Artículo El fin de la civilización. Mil ciegos presuntamente liberados


Publicado 2021-02-12



El fin de la civilización. Mil ciegos presuntamente liberados por Rodrigo Martínez

Autómatas de carne y hueso. Nómadas del holocausto nuclear. Danzantes de trapo. Rastreros anónimos que cubren su cara y que se mueven de un lado a otro como un péndulo de invisibles piernas. La eterna noche de los mil ojos que dejaron de ver porque anhelan el tiempo de la salvación. En el orbe donde todo es metal húmedo y azul lámpara, la humanidad-roedor apenas reacciona cuando una abstracta maquinaria arroja migas color de trigo.
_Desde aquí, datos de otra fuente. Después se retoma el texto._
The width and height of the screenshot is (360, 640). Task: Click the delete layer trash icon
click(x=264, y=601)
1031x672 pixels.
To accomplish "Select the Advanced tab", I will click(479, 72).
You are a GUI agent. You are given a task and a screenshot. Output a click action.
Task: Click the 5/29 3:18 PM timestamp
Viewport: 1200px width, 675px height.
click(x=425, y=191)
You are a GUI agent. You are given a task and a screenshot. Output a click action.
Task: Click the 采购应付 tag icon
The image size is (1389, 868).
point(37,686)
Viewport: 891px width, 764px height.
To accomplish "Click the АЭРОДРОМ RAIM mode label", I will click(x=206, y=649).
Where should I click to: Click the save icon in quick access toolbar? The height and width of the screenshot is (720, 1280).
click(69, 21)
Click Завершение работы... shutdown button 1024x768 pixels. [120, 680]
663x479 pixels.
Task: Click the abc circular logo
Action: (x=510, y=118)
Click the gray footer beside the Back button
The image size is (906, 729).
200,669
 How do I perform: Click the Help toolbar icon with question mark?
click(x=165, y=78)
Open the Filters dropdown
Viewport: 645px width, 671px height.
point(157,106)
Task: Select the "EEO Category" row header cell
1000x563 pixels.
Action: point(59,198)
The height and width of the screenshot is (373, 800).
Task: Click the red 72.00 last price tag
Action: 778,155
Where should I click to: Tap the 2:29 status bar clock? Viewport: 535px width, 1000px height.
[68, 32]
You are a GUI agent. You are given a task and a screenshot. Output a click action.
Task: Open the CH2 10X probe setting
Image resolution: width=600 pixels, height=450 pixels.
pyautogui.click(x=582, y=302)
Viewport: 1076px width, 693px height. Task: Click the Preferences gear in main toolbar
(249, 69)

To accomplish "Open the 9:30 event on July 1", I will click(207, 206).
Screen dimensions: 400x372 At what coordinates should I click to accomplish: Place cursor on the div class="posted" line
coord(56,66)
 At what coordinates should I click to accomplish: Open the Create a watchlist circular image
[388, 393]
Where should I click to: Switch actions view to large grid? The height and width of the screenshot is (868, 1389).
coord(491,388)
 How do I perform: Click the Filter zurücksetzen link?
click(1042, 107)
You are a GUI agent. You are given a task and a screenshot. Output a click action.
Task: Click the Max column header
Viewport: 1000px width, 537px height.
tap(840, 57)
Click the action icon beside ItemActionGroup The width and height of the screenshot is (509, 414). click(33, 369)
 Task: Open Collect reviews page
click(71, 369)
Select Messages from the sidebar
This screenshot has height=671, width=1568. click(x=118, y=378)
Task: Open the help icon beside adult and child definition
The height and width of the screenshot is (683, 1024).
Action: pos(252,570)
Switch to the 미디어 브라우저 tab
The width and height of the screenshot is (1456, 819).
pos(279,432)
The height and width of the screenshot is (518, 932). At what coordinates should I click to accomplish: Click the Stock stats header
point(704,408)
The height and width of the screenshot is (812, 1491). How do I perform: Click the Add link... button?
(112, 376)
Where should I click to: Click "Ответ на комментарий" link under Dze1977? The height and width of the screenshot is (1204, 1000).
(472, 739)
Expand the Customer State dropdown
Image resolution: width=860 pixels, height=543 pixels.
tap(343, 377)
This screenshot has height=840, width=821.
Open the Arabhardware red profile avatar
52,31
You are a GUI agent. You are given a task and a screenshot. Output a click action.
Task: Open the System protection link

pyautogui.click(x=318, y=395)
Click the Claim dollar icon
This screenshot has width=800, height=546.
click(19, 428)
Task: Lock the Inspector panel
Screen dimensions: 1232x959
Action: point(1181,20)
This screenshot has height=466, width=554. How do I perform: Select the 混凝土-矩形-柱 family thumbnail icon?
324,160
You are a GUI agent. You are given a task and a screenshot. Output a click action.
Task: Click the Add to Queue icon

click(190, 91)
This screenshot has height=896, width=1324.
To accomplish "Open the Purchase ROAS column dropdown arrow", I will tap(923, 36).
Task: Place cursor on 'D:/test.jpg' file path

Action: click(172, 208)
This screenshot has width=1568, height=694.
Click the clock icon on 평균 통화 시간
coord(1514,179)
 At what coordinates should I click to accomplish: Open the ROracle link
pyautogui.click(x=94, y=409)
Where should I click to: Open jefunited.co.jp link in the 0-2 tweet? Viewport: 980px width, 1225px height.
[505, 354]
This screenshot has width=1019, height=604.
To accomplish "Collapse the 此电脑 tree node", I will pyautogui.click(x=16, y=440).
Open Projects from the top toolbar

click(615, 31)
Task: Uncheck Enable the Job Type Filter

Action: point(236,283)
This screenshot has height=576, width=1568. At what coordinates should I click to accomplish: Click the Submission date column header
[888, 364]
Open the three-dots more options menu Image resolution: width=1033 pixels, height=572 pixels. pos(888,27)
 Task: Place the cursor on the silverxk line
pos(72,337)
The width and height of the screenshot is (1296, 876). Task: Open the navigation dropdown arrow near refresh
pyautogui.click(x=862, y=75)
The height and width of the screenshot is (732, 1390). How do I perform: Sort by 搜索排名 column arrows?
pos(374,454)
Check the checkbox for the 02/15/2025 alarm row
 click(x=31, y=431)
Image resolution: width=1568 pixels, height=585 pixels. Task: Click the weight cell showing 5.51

Pirámides de brazos y manos batallan por alimento. Otros despejos vivos interrumpen su danza cotidiana para mirar la lucha por la comida. Ya sólo piensan en el arribo prometido de un Arca que presuntamente los salvará de un planeta donde ya todo es radiación. Y mientras algunos sagaces sobrevivientes procuran encontrar refugio, comidas decorosas y sexo, el cascarón eléctrico donde subsisten parece estar más vivo que sus habitantes a pesar de que su infraestructura comienza a derrumbarse. Es la sociedad tempestiva de El fin de la civilización (Piotr Szulkin, 1984) o el hundimiento de cada individuo en los creencias, que no principios, que persiguió como colectividad.

 

En una comunidad que sobrevive en una bóveda gigantesca diseñada para aislarla de un ambiente tóxico, Soft (Jerzy Stuhr idóneamente de gestos monotemáticos) labora como un ministro de propaganda y vigilancia cívico-moral. A un año del holocausto nuclear que hizo de la humanidad una nueva especie rastrera, el jefe (el insustituible Marek Walczewski que antes fue el Golem del propio Szulkin) del atemorizado sobreviviente descubre que un grupo conocido como los Booros distribuye propaganda que desmiente la existencia del Proyecto Arca. Tentado por la posibilidad de huir con su enamorada o de preservar el orden en una infraestructura que se derrumba poco a poco, Soft recibe la orden de contener los mensajes de la disidencia. Debe preservar la convicción de que la colectividad podrá sobrepasar la catástrofe al abordar un transporte que evoca el mito de Noe.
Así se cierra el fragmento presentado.